Collaborative sensing and control in large-scale transportation systems

Abstract

Transportation is the circulatory system of our economy. Yet many of our traditional transportation systems are inadequate to serve the needs of the 21st century. Thus, Intelligent Transportation Systems (ITS) has been proposed as a promising direction to provide innovative services in various modes of transport and traffic management. Researchers have accumulated abundant knowledge for designing ITS systems based on surveys and feedbacks from users and operators. However, the data collected from these manually conducted methods are often incomplete, inaccurate and out-of-date.

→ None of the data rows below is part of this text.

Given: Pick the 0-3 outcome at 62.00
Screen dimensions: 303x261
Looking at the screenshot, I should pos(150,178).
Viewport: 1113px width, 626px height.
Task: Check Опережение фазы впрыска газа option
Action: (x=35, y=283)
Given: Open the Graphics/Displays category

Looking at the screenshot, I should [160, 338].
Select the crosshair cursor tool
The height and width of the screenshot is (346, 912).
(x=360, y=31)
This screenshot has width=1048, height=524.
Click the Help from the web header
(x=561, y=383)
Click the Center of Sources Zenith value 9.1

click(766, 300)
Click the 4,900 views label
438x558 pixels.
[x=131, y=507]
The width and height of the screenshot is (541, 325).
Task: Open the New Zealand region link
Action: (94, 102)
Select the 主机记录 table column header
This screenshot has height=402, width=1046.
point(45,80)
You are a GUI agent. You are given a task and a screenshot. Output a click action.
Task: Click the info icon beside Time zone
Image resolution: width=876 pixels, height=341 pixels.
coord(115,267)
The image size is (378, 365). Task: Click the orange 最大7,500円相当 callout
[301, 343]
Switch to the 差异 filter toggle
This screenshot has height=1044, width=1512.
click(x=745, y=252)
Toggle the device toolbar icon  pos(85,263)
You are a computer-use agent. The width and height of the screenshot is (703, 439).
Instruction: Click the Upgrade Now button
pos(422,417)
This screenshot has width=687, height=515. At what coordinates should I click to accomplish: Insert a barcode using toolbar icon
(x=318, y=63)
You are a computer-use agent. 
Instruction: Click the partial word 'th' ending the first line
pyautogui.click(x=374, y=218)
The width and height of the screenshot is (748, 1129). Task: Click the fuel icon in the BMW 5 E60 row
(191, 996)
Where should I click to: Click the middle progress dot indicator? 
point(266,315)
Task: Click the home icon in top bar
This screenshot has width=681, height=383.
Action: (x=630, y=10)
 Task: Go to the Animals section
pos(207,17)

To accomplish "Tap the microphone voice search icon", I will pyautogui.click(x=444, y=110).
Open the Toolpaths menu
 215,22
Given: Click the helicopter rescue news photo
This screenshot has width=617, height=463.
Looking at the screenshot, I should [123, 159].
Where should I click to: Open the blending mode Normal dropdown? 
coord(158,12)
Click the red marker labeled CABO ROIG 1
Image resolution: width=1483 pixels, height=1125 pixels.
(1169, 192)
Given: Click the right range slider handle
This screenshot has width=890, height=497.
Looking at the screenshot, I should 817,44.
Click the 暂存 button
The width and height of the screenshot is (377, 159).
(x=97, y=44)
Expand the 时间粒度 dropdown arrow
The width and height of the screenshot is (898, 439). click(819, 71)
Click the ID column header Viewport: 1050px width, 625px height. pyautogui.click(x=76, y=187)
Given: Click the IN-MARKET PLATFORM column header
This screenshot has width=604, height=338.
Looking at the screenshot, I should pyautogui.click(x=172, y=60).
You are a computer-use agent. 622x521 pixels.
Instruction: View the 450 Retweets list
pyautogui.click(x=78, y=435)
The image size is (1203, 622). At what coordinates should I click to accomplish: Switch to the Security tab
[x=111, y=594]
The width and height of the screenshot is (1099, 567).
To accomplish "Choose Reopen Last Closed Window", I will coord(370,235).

Thus, based on these data, the applications, correlations and interactions among different forms of transportation are under-exploited [1]. This inefficiency calls for a new architecture, which collaboratively integrates sensing and control aspects in the data processing chain of ITS systems, i.e., data acquisition, data analysis, and data utilization, from multimodal transit systems, e.g., taxicab, bus, and subway, by fully automatic realtime methods. Because of the limited understanding on how to collaboratively interconnect different transit systems for realworld applications, we face an urgent and challenging task to investigate the theory and practice in order to coordinate the sensing and control aspects efficiently and collaboratively. To accomplish this task, this research aims at (i) addressing a fundamental challenge that uniquely defines sensing and control aspects in ITS - heterogeneity, (ii) proposing a design for a multi-level architecture to collaboratively handle different procedures of ITS datasets, and (iii) testing our architecture in one of the largest transportation systems in the world as reference implementation in real-world scenarios.